Figura 2 'Radiografia do esqueleto no quadragésimo dia de vida, com aparecimento de novas fraturas.

DISCUSSÃO A OI apresenta um espectro clínico muito amplo, podendo ser classificada em quatro formas principais com características particulares que as distinguem, mas também com sobreposição das formas de apresentação e hereditariedade(1,5- 8). O caso clínico descrito apresenta características clínicas e radiológicas das duas formas mais graves de OI (tipos II e III). A favor da OI tipo II apresenta múltiplas fraturas in utero com consolidação evidente no período pós-natal; extremidades curtas e com deformidade angular; fontanelas amplas. A favor da OI tipo III apresenta múltiplas fraturas presentes ao nascimento e deformidade óssea progressiva; macrocefalia com fácies triangular, escleróticas brancas e a sobrevida para além da primeira semana de vida(1,5).

O diagnóstico pré-natal, nomeadamente a ecografia obstétrica, é um elemento fundamental na avaliação da OI, sobretudo se realizada em centros de referência, uma vez que pode apontar para o diagnóstico antes das 20 semanas de gestação nas formas mais graves(2,4,10). Neste caso, a vigilância irregular da gestação conduziu a um diagnóstico tardio às 34 semanas, impossibilitando o recurso à interrupção médica, a ponderar pelo mau prognóstico da situação em causa.

O aconselhamento genético ao casal poderá ajudar na tomada de decisões pelo casal relativamente a futuras gestações, sendo neste caso dificultado pela incerteza em relação à forma de hereditariedade. O uso de técnicas para análise de DNA tem evidenciado a existência de doentes que, mesmo diagnosticados com a OI, não apresentam mutações nos genes responsáveis pela produção do colágeno.

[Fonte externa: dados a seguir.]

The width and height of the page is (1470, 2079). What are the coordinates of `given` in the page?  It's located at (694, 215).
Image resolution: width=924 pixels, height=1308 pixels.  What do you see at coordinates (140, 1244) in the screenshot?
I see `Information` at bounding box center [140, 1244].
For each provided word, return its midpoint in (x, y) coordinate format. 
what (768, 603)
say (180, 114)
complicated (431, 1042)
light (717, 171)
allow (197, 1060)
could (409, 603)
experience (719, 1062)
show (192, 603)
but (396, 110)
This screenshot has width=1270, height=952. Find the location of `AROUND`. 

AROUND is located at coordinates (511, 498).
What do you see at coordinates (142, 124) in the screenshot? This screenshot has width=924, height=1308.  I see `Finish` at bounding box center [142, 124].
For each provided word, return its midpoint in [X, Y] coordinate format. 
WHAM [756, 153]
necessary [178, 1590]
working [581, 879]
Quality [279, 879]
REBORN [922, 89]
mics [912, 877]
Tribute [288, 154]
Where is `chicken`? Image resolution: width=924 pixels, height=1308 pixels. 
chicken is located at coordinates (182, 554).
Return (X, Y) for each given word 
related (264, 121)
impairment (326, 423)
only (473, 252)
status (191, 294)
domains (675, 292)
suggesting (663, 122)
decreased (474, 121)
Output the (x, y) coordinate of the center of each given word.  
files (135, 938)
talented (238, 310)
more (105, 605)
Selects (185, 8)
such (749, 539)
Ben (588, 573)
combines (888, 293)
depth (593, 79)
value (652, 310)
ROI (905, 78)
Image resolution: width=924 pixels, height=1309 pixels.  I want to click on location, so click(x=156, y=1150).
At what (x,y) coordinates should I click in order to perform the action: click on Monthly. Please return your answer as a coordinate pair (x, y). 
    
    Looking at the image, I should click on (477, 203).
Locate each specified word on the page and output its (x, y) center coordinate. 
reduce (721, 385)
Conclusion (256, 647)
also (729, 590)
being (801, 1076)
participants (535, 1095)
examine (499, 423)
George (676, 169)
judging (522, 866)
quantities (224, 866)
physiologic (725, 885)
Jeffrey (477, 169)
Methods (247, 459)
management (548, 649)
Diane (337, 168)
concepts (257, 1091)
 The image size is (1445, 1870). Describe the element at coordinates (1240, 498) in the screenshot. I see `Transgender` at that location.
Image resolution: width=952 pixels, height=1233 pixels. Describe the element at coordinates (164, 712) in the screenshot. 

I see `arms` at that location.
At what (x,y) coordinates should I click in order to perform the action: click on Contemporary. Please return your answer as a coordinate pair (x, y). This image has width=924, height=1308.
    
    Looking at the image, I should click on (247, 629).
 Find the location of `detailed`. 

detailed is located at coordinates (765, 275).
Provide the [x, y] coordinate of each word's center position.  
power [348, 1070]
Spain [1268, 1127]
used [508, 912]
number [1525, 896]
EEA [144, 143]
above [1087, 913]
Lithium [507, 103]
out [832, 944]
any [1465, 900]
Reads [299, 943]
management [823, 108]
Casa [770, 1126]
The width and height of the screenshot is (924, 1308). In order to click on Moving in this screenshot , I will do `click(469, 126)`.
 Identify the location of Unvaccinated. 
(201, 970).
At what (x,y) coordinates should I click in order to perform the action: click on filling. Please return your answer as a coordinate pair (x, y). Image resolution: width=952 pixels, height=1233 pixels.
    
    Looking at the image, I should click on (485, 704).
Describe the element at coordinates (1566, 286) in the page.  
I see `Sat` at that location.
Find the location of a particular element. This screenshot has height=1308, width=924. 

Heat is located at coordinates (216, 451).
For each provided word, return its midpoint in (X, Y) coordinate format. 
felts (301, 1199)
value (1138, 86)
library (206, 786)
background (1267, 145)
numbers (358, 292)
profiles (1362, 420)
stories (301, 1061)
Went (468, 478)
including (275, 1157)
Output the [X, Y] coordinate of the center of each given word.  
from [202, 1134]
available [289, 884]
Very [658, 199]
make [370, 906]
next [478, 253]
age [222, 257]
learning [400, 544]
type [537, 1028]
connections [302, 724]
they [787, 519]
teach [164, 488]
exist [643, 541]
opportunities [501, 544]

A OI caracteriza-se por uma atividade osteoclástica aumentada e, consequentemente, um aumento da reabsorção óssea. A terapêutica com bifosfonados inibe a atividade osteoclástica e, de acordo com a literatura, quando utilizados na doença severa apresentam efeitos benéficos, nomeadamente na densidade óssea e diminuição da dor óssea(1,2,4). No caso em concreto não foi possível avaliar a sua utilidade dado o óbito pouco tempo após a sua introdução. Não parece, no entanto, ter ocorrido algum efeito sobre a dor, com todas as limitações decorrentes do pouco tempo de administração. A associação entre o primeiro ciclo de pamidronato e o aparecimento de sinais de dificuldade respiratória descrita por alguns autores(11), não parece adequar-se a este caso atendendo não existir patologia pulmonar prévia, bem como a ausência de resposta à terapêutica broncodilatadora.